_Dataset excerpts_:

━━━━

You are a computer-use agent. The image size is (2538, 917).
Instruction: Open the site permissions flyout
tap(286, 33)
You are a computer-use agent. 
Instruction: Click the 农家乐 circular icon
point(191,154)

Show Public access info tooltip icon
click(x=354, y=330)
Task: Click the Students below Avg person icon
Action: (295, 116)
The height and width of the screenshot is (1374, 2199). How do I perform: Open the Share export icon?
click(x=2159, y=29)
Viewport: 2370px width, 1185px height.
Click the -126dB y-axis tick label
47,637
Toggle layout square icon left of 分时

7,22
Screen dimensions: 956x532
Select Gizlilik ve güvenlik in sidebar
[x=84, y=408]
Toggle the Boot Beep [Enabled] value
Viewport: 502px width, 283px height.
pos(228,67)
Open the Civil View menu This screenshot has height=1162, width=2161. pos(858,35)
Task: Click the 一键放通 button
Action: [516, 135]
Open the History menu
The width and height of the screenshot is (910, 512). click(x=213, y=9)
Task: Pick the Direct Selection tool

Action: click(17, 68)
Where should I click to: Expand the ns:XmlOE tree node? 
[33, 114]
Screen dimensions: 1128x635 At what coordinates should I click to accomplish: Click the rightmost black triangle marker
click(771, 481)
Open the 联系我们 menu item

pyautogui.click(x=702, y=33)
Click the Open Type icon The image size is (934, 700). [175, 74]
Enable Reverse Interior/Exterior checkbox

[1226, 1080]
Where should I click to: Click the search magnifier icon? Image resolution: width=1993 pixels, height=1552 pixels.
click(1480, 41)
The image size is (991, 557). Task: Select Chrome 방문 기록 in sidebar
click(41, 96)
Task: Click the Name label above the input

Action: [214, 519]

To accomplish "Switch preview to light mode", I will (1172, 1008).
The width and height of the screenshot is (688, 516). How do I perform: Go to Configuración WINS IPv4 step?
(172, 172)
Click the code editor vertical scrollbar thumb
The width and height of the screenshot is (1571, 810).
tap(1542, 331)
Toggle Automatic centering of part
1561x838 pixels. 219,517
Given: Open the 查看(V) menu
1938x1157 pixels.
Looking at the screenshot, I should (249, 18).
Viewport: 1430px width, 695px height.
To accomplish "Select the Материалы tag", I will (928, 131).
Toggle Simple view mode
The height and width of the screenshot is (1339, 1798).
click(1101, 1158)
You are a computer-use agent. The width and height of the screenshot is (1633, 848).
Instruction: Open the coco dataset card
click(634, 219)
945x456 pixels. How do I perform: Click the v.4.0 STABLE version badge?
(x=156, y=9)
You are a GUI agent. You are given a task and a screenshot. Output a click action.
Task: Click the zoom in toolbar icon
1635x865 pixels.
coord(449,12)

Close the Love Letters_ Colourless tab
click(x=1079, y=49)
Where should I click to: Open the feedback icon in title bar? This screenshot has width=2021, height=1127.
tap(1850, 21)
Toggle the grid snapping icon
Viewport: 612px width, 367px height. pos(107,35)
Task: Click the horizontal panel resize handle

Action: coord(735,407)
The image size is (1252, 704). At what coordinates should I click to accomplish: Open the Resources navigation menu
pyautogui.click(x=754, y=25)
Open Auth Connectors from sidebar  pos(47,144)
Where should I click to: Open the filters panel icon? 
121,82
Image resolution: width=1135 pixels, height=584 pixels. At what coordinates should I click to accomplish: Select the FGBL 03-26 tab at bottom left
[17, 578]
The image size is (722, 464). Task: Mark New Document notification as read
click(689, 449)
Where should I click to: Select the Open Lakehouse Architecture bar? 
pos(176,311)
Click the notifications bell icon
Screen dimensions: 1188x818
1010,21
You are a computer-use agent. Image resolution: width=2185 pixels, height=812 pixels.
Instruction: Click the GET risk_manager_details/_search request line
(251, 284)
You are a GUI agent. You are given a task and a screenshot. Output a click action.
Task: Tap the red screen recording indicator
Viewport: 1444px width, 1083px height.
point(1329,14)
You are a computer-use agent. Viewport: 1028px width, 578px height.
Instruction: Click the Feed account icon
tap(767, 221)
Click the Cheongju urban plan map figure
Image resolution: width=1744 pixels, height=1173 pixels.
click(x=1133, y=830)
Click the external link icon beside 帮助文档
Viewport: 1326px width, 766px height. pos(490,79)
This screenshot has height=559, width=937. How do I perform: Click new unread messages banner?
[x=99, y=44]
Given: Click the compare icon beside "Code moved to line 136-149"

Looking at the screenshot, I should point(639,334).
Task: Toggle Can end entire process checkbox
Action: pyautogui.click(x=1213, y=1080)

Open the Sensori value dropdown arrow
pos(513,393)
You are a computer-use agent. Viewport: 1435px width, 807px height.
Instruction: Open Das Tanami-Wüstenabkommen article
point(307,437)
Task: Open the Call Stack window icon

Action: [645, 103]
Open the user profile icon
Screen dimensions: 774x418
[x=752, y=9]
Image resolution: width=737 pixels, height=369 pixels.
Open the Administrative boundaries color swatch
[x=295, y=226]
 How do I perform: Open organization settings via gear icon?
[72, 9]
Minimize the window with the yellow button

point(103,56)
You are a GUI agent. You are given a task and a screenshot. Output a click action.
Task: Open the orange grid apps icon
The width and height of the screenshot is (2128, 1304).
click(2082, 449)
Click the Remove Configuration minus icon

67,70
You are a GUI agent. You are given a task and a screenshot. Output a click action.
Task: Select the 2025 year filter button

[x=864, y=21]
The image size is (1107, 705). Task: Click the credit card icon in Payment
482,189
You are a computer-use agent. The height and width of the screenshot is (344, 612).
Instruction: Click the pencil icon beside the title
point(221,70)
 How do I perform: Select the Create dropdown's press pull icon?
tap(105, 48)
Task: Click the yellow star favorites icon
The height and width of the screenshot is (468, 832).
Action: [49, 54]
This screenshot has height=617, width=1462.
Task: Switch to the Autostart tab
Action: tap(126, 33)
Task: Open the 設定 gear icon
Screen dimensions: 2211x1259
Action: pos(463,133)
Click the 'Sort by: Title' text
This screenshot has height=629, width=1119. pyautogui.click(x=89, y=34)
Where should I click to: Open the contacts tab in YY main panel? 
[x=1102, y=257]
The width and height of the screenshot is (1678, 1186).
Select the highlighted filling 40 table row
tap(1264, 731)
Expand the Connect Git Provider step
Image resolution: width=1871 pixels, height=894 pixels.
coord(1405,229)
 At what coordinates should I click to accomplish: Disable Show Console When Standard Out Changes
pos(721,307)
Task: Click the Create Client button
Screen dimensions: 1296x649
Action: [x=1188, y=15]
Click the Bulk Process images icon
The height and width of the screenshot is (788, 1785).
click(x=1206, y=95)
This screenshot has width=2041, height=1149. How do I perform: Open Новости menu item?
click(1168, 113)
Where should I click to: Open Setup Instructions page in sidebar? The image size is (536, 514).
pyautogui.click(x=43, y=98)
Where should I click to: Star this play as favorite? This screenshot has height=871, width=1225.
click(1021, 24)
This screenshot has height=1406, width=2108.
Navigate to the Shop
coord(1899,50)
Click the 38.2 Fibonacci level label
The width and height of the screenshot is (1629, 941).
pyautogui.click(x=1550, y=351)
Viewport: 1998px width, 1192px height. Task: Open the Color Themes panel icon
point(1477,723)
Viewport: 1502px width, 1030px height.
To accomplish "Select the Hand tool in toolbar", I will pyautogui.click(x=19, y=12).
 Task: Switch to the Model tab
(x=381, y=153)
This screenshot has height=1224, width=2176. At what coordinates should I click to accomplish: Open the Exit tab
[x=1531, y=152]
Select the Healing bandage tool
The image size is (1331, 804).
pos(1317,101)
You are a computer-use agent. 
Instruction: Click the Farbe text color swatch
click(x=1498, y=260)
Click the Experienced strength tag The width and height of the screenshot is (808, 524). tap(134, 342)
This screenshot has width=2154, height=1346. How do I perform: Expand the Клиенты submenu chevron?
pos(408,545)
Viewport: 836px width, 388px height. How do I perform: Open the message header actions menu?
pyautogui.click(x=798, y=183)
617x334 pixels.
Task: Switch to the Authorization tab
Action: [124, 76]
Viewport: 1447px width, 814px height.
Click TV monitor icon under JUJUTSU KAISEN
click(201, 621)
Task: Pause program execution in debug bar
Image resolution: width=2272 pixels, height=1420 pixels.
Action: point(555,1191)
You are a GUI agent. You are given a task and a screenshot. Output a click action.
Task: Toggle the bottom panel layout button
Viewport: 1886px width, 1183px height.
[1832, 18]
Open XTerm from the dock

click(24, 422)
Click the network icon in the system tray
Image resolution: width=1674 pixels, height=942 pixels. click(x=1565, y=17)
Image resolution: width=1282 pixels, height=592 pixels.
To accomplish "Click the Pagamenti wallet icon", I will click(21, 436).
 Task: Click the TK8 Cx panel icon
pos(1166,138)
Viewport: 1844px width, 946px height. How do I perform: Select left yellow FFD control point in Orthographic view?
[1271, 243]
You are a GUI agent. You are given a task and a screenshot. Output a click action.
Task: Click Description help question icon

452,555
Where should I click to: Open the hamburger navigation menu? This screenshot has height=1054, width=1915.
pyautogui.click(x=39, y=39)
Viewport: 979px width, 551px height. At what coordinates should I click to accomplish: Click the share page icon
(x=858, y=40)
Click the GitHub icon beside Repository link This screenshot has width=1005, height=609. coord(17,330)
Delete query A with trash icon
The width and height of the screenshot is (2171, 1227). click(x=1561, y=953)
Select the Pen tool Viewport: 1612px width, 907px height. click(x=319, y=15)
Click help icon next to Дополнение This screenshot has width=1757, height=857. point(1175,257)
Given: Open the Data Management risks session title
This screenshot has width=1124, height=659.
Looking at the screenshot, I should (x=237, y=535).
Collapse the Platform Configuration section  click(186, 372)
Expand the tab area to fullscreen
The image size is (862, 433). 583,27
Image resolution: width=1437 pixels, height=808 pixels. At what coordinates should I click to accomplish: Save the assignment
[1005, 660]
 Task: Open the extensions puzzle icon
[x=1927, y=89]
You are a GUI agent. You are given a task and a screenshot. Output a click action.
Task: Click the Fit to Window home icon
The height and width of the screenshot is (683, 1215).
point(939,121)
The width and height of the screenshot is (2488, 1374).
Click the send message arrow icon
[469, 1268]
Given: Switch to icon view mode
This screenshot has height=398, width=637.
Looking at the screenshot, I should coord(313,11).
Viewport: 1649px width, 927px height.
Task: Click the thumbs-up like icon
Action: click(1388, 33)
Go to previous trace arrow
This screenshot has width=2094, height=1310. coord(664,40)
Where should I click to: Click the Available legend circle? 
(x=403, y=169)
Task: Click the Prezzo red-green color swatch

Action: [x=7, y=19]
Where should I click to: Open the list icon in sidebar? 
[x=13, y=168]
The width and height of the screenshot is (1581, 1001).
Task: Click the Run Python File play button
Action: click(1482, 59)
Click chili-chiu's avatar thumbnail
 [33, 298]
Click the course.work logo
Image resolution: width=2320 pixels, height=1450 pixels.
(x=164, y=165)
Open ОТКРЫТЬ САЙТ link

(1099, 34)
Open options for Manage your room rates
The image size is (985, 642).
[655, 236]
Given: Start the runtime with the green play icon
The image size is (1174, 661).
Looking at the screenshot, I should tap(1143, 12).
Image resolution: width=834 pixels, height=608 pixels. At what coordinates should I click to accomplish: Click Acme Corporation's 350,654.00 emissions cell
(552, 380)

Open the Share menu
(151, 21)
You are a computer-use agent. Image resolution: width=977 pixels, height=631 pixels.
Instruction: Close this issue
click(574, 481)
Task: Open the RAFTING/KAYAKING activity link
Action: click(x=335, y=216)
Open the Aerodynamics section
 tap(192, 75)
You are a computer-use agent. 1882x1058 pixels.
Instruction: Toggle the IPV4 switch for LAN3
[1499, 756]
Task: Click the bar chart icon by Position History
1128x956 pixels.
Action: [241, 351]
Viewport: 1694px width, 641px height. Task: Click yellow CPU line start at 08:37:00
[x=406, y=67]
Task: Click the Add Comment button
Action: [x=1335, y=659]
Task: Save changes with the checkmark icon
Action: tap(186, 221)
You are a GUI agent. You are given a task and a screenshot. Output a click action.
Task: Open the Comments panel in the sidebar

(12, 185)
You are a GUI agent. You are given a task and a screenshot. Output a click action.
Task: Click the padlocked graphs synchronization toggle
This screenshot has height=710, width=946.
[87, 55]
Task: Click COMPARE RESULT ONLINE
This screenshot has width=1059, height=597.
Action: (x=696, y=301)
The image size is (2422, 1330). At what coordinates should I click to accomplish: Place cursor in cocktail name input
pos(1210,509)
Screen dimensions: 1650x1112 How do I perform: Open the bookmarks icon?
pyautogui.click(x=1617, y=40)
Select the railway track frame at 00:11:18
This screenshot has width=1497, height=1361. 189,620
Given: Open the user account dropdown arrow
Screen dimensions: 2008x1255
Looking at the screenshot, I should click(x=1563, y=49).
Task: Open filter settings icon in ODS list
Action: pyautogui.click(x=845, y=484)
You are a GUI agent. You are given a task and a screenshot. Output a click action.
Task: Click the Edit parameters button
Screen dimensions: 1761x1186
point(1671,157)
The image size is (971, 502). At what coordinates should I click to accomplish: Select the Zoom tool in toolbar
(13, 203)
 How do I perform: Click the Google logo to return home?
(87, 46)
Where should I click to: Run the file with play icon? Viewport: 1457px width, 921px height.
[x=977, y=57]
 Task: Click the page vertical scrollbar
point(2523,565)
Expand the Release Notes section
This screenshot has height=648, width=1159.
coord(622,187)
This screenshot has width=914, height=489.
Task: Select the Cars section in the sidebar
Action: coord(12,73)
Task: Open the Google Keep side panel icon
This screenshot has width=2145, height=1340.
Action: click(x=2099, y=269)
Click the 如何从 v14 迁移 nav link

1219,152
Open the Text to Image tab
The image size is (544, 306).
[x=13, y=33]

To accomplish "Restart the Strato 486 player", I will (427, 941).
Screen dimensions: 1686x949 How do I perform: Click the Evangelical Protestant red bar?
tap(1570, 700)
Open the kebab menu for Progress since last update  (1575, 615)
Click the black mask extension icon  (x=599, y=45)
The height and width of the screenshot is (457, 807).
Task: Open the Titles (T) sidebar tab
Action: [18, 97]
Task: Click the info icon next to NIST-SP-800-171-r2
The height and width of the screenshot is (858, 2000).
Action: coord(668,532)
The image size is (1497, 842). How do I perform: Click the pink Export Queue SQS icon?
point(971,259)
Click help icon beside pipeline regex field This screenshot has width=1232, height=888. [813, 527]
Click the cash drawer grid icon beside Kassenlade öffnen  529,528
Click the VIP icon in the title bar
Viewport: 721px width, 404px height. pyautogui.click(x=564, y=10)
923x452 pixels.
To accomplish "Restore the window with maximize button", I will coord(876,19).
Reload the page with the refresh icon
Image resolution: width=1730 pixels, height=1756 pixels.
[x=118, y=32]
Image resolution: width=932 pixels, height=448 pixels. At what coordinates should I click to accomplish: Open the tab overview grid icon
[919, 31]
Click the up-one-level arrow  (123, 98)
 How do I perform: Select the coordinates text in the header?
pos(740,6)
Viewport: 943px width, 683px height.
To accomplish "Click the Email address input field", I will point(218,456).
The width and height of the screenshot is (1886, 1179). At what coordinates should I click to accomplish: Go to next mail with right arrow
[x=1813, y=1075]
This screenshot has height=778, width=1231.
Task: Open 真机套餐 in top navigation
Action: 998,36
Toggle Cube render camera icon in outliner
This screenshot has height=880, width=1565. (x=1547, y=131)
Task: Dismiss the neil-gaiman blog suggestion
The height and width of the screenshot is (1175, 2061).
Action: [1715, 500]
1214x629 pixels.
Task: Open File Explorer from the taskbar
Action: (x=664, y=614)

━━━━

_Task item_: The answer must be a single number: the count of lines in the data that include the word "user".

_Final answer_: 2